= Vanessa Zoltan =

American humanist chaplain

Vanessa Zoltan is a humanist chaplain who describes herself as an "atheist chaplain". She is a graduate of Harvard Divinity School, and holds a BA in English and writing from Washington University in St. Louis, and a MS in nonprofit management from the University of Pennsylvania. She has been called one of "few" feminist humanist chaplains in the world.

== Background ==

=== Personal life ===
Zoltan, who stated on CNN that all four of her grandparents were Auschwitz survivors, has said she identifies as "an atheist and a Jew and a humanist".

In December 2022, Zoltan married Peter Mueller, a chemist at the Massachusetts Institute of Technology.

=== Early career ===
Zoltan was a member of Washington University's premier improvisational comedy troupe Mama's Pot Roast from 2002-2004.

She served as Assistant Humanist Chaplain at Harvard University from 2013 to 2016.

Zoltan has delivered talks on interpretation of works such as Jane Eyre and Harry Potter as sacred texts.

In March 2019, Zoltan was a recipient of the Gomes Honors from Harvard Divinity School. According to Dean David N. Hempton the 2019 Gomes Honorees "are the spiritual innovators that shape communities of meaning, the vibrancy and diversity of which will be critical to human flourishing in the years to come".

==Career==

=== Podcasts ===
In May 2016, Zoltan and collaborator Casper ter Kuile inaugurated the Harry Potter and the Sacred Text Podcast, a weekly podcast that attempts to read the Harry Potter books as a sacred text. Under the mentorship of Stephanie Paulsell the two explore the characters and context of one chapter per episode through a different central theme, like "vulnerability," "betrayal," or "friendship." This show was distributed by the Panoply network, which went out of business in 2018. Zoltan and ter Kuile began fundraising to keep the show alive due to the abrupt loss of advertising revenue, and short after the podcast was added to the roster of the Night Vale Presents network in 2019. Then Zoltan was able to use the fundraised money to kickstart their own production company: Not Sorry Productions, which is supported partly from advertising and partly through Patreon.

Harry Potter and the Sacred Text charted #2 on the iTunes Podcast Chart in the US on August 18, 2016, after 13 episodes had aired. The podcast has around 9 million downloads per year and repeatedly featured among the top downloads for Religion and Spirituality in iTunes.

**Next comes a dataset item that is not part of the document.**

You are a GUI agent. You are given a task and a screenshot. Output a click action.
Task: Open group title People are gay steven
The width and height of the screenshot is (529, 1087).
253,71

Zoltan, with Not Sorry Productions, also created a new podcast, Hot and Bothered, which explores writing romance novels as a sacred practice. In 2021, the production company is set to launch a new show called The Real Question with Zoltan and ter Kuile as co-hosts.

=== Writing ===
Zoltan published her first book with Penguin Random House on July 6, 2021: Praying with Jane Eyre: Reflections on Reading as a Sacred Practice.